#### RECORDED INFORMATION

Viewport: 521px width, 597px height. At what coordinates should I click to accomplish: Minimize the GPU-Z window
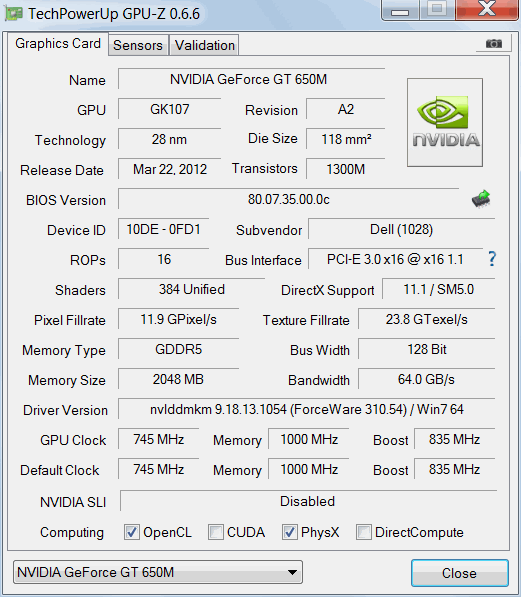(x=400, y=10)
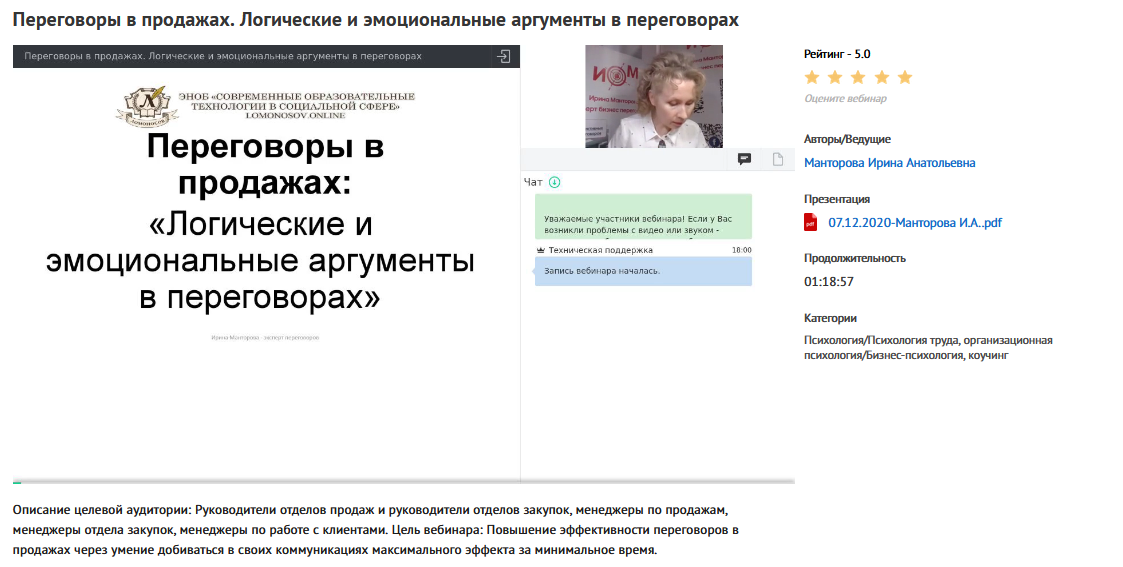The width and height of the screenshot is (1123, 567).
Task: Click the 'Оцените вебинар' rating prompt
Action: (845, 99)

#### WHAT TO DO
Exclude the pictures, then retype every record exactly.

#### COMPLETED TASK
Viewport: 521px width, 597px height. At what coordinates should I click to accomplish: Minimize the GPU-Z window
(x=400, y=10)
The width and height of the screenshot is (1123, 567).
Task: Click the 'Оцените вебинар' rating prompt
Action: (845, 99)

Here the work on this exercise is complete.